Data: 2010-02-02 11:41:51
Temat: Re: Być faszystą... ?
Od: "Vilar" <v...@U...TO.op.pl>
Pokaż wszystkie nagłówki
Użytkownik "sweet.graa`l'" <s...@i...pl> napisał w wiadomości
news:hk90vg$rb8$1@news.interia.pl...
> Użytkownik "Vilar" <v...@U...TO.op.pl> napisał
>
>> A może by tak zacząć od rzeczy prostych, a nie od idei?
>> Od codziennego krojenia chleba i podarowania kawałka siebie, swojego
>> czasu komuś bliskiemu?
>> Prosta filozofia życia niosąca ze sobą najgłebszą i najuczciwszą prawdę.
>>
>> MK
> ==
> Całkiem niezły pomysł, tylko co on rozwiązuje
> na dłuższą metę. Przecież wszyscy tak robią, nawet faszyści.
> Twoim zdaniem Adolf albo Goering nie posiadał swoich bliskich ? :o/
>
> zdarBrat
>
Z tego co pamietam, to Adolf H. miał problemy z nawiązywaniem bliskich
relacji. O Panu G. wiele nie wiem.
Ale wiem, że proste życie, proste relacje potrafią dużo zmienić.

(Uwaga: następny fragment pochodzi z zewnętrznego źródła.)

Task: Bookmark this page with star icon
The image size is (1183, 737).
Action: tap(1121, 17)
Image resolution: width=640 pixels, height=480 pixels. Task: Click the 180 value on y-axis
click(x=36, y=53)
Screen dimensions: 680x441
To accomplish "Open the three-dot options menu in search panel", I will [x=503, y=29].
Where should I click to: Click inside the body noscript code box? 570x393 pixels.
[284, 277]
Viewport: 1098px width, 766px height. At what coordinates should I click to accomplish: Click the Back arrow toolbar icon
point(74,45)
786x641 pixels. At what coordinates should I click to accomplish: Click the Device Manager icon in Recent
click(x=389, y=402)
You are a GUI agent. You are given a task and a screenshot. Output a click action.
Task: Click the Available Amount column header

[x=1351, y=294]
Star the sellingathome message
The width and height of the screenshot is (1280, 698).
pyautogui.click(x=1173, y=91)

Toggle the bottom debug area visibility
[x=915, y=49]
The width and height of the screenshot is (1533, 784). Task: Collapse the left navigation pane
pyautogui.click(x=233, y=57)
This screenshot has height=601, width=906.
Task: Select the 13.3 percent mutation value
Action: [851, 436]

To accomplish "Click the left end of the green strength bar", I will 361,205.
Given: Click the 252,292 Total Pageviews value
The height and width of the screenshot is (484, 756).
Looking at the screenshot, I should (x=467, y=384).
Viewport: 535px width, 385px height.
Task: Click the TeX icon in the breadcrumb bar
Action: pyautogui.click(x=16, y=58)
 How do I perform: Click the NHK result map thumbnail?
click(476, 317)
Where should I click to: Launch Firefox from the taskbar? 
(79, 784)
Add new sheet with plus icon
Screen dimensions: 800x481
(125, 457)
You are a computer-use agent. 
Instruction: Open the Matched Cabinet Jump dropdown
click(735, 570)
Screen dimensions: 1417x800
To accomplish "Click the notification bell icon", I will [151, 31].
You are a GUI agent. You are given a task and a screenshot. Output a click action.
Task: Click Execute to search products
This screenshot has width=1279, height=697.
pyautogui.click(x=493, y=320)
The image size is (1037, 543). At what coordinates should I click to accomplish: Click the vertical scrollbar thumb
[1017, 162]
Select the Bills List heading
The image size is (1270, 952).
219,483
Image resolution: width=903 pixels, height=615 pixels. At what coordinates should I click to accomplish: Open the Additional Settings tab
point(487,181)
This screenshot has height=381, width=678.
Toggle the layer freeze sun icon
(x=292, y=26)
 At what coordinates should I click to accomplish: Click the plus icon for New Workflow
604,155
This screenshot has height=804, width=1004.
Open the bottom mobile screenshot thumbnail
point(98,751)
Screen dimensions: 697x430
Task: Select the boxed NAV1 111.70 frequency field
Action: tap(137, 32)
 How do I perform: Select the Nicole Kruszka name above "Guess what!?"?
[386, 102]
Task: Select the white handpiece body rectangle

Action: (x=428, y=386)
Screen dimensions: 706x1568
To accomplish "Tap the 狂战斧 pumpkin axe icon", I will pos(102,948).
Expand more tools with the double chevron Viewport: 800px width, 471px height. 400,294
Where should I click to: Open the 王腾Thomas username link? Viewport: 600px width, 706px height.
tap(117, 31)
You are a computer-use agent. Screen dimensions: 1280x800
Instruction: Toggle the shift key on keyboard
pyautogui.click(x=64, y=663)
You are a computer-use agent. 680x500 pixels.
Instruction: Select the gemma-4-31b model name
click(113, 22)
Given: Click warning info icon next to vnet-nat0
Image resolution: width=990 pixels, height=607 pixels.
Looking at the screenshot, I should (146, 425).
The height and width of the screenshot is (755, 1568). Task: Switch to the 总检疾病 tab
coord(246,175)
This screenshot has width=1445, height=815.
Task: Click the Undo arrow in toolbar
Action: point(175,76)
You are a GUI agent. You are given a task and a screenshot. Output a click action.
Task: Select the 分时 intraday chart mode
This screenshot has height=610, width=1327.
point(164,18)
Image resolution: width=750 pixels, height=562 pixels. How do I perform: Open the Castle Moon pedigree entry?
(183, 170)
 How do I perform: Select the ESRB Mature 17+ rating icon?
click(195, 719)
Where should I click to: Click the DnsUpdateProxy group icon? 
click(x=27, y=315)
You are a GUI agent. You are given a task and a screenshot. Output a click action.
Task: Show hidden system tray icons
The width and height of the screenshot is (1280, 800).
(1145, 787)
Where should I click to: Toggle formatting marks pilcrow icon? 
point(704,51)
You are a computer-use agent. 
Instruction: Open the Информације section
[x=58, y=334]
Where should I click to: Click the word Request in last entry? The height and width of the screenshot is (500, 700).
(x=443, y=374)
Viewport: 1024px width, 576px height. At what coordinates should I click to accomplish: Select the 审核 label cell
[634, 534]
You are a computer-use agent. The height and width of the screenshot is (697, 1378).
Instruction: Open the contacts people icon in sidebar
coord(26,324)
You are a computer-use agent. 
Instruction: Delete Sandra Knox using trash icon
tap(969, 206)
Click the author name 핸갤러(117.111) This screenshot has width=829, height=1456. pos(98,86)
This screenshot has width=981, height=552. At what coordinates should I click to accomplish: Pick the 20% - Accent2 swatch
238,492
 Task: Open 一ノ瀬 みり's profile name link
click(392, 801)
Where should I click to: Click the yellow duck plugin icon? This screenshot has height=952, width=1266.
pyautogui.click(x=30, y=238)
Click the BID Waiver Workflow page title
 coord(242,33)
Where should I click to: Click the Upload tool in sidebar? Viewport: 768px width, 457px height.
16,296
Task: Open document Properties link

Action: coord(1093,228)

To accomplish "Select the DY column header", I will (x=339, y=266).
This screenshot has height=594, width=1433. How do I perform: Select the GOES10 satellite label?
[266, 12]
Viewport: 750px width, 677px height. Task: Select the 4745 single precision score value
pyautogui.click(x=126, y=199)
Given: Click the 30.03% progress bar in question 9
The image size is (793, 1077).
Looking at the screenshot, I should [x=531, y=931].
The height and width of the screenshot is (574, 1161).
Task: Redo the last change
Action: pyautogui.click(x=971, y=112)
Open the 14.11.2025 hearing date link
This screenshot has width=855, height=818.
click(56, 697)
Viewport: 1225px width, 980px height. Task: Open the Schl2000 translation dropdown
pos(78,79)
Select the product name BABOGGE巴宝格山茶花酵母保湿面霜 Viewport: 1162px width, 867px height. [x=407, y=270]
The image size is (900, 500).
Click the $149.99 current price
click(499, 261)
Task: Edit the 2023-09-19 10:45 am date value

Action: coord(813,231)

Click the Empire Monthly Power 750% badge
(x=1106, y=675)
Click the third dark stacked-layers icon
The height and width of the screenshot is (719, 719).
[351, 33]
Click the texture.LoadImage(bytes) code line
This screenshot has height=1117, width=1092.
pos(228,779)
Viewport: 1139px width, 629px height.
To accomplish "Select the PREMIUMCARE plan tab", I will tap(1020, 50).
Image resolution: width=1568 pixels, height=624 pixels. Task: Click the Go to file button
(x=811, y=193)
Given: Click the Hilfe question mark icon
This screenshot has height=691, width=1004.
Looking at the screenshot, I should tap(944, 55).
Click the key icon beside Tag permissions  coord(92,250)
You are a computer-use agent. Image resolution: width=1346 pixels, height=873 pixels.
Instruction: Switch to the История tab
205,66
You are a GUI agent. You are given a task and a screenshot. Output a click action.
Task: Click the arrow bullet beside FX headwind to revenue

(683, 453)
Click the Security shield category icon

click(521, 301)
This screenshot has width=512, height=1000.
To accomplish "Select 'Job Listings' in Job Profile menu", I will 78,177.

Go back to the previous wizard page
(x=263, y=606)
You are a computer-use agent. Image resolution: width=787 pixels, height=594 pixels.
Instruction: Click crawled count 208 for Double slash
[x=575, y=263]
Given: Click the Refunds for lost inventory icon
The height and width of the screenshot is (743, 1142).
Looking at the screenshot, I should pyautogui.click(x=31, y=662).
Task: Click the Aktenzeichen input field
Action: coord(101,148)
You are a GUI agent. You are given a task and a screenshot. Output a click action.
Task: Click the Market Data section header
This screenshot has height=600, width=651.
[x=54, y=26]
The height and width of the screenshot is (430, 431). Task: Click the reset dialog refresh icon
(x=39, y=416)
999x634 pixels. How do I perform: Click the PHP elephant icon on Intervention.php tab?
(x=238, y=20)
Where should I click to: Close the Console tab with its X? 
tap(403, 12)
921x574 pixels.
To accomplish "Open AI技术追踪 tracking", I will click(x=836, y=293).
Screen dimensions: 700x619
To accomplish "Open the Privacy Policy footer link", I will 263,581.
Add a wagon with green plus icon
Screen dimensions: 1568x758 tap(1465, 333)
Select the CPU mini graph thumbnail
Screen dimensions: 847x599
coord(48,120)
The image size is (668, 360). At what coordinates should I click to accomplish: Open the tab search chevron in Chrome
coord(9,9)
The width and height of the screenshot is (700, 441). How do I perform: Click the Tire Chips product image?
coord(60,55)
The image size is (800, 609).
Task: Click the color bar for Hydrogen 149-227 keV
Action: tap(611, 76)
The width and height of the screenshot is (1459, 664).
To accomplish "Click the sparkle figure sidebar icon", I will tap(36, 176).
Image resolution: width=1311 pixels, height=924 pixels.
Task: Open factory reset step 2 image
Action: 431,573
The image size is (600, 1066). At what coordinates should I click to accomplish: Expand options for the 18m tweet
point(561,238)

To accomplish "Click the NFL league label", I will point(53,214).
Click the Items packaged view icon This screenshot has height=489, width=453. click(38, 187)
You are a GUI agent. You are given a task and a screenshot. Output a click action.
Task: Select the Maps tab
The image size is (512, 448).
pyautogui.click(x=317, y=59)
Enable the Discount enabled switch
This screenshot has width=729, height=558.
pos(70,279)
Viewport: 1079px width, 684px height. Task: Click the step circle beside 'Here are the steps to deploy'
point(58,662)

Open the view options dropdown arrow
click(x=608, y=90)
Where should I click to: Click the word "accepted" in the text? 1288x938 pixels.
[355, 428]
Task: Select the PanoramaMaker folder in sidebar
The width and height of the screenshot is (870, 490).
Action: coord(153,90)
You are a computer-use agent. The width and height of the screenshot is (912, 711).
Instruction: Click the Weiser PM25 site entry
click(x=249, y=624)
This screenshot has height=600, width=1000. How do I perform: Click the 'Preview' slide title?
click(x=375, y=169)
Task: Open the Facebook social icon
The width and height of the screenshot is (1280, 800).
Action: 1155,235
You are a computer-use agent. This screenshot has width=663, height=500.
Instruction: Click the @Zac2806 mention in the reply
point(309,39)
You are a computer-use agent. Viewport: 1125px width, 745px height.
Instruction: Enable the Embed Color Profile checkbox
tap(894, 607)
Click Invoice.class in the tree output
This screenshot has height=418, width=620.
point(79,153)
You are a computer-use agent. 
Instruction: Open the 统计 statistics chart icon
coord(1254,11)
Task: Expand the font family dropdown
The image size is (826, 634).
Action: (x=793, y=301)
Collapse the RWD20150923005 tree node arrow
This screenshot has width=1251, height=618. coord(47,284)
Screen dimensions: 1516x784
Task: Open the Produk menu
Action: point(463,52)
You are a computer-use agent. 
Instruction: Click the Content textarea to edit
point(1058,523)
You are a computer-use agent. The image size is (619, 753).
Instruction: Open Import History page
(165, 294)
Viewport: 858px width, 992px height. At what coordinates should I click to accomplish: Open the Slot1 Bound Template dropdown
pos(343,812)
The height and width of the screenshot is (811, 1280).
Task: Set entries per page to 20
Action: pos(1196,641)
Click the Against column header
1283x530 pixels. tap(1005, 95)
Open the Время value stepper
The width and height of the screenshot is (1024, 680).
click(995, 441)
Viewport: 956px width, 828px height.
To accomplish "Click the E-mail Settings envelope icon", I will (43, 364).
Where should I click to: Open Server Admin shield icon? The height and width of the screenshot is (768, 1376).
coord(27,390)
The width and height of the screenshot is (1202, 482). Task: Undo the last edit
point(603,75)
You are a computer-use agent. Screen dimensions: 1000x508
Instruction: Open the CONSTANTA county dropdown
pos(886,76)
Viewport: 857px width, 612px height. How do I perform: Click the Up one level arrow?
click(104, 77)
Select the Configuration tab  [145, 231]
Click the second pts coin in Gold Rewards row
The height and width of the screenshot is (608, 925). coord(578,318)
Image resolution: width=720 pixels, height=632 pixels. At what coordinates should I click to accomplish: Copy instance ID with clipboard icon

Wiem też, że mężczyźni są często oderwani od tej prostej strony życia.
Nam, kobietkom, z reguły się to nie udaje. Jesteśmy do tych "prostych spraw"
często po prostu przywiązane.
Ale może własnie to pozwala nam, kobietkom, racjonalniej patrzeć na
rzeczywistość i nie odlatywać w stronę "idei", za którymi jest..... pusto?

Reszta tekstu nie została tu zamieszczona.